Work instructions
Write the records below out in full, character for character, with no pictures.

Stored data
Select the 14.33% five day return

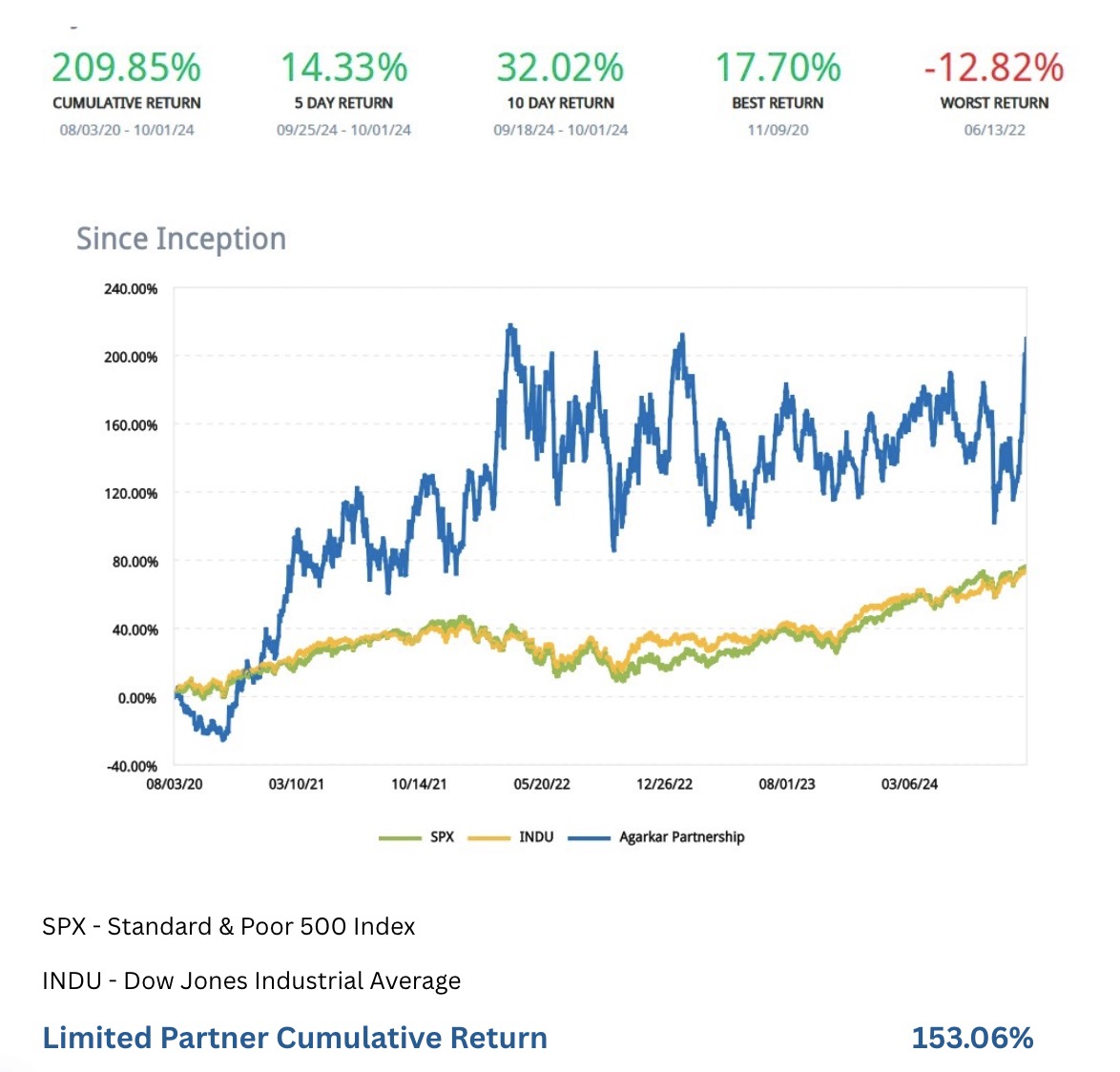[343, 68]
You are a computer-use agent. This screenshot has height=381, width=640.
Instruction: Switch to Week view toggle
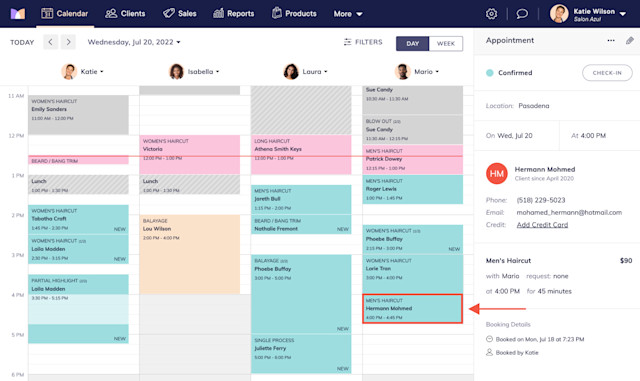coord(446,44)
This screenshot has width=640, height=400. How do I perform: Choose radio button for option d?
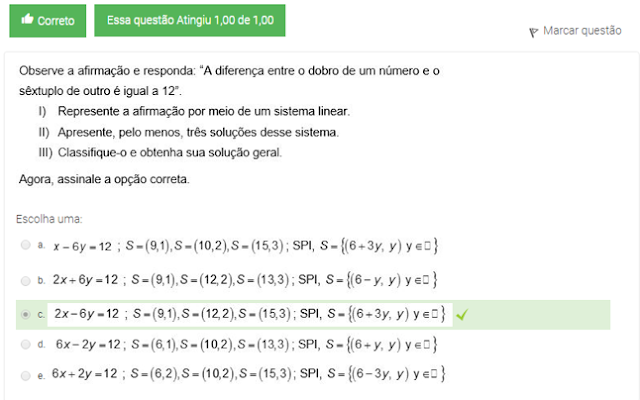click(x=24, y=344)
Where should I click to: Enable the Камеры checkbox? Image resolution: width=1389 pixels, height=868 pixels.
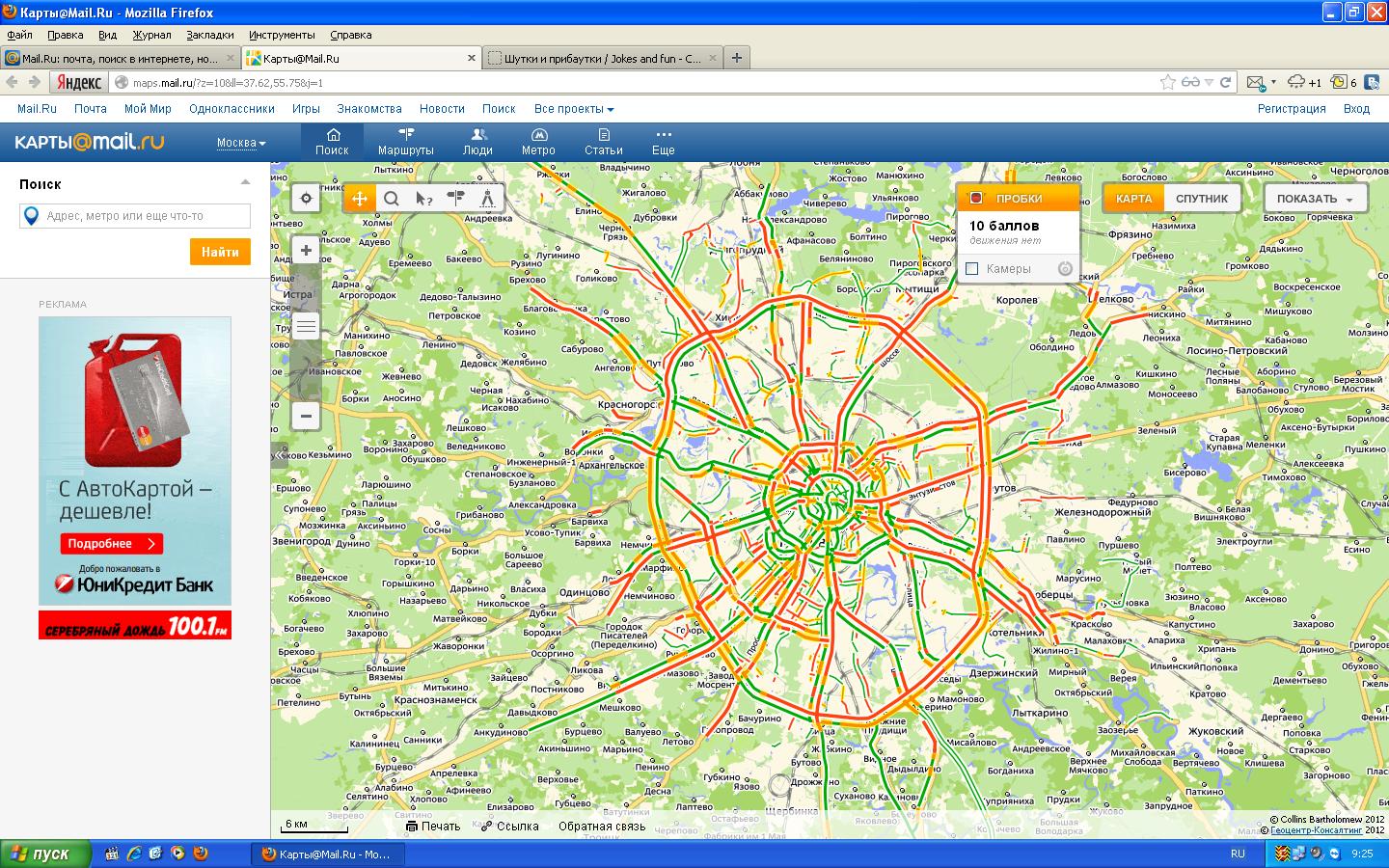[972, 269]
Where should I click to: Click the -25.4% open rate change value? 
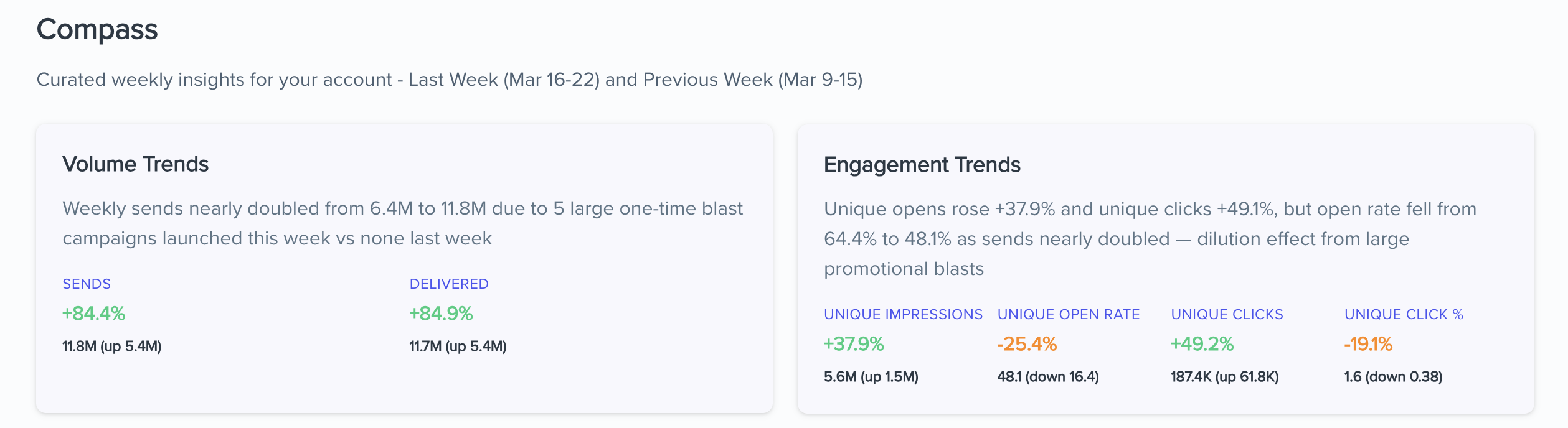pyautogui.click(x=1027, y=344)
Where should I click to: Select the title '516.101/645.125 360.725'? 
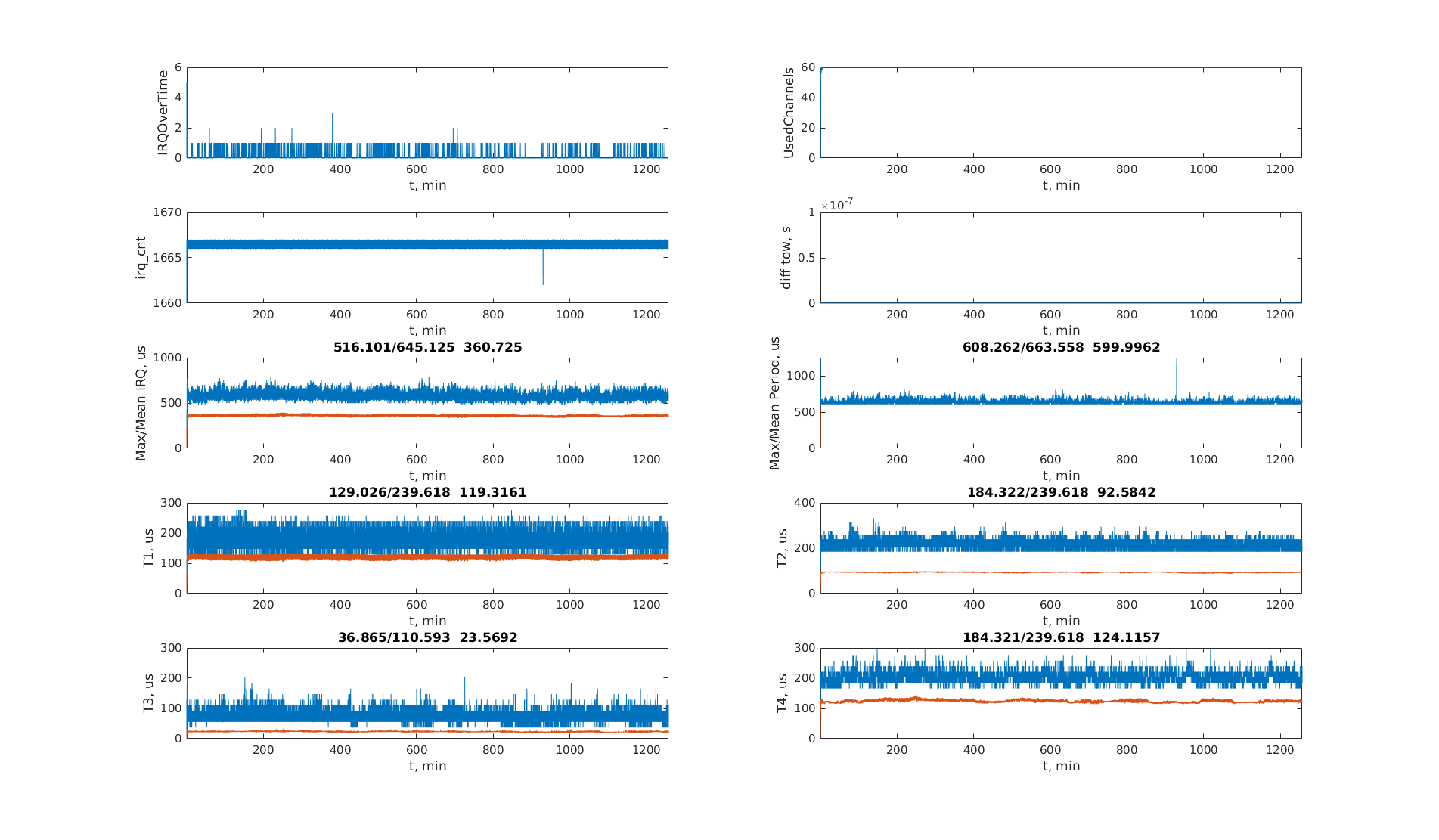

Result of this task
Select the 14.33% five day return

[343, 68]
You are a computer-use agent. This screenshot has height=381, width=640.
Instruction: Switch to Week view toggle
coord(446,44)
This screenshot has width=640, height=400. How do I perform: Choose radio button for option d?
click(x=24, y=344)
Where should I click to: Enable the Камеры checkbox? Image resolution: width=1389 pixels, height=868 pixels.
[972, 269]
Where should I click to: Click the -25.4% open rate change value? 
pyautogui.click(x=1027, y=344)
Where should I click to: Select the title '516.101/645.125 360.725'? 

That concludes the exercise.